There were places in Astralis Academy that even most instructors didn't know existed.

Sub-levels buried beneath reformatted blueprints. Tunnels sealed after magical accidents. Wings collapsed during the construction of the third ring and quietly left off maps. And there were places beyond even those—places built for the original founders, for the first Dominion researchers, and for things older than either.

Kael Vire was headed to one of those places.

And he wasn't thrilled about it.

The map he'd found in the restricted archives—scrawled by a rogue research archivist and buried between banned theoretical texts—looked like it had been drawn by a drunk god. Jagged lines, warped scale, and mana-reactive ink that only appeared under filtered moonlight or forgotten-spectrum lenses. Aether bled from the page when Kael touched it, trailing up his arm like an old ghost whispering a dare.

He stood now at the entrance marked on the map: the base of a cracked statue of Archmage Elarin the Thoughtless, hidden behind the eastern gallery of Magical History. It was a statue most students passed daily without glancing twice—just another relic of old vanity.

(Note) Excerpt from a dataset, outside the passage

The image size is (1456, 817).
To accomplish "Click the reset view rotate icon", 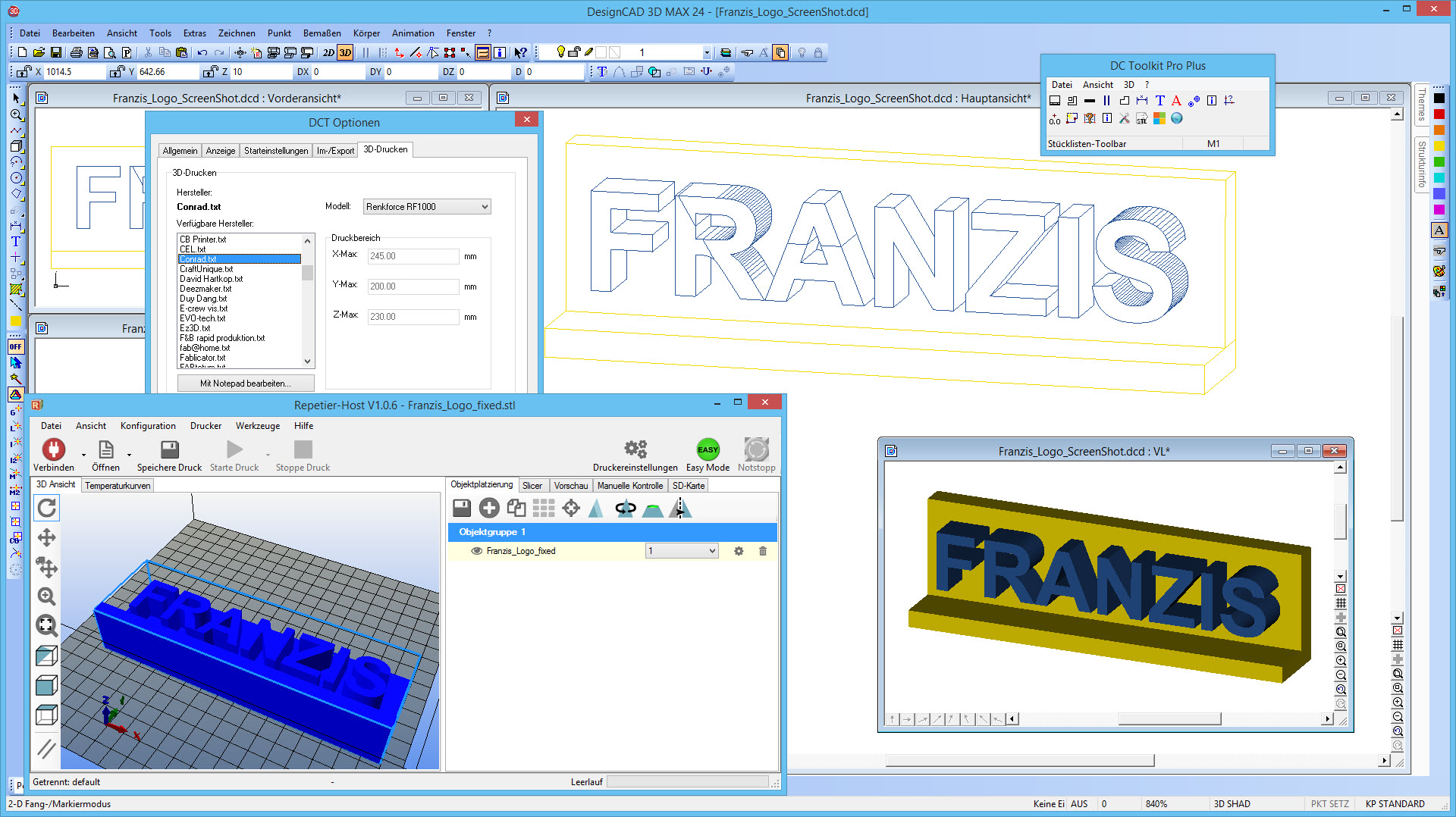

But Kael knew better. He always knew better.

"There's always a trap door under the idiot who thought he couldn't die," Kael muttered.

The statue's orb—clutched in marble fingers—was a manual key, one that had long since lost its magic signature to time. Kael twisted it counter-clockwise, slowly, until it clicked.

The floor didn't rumble. No dramatic music swelled.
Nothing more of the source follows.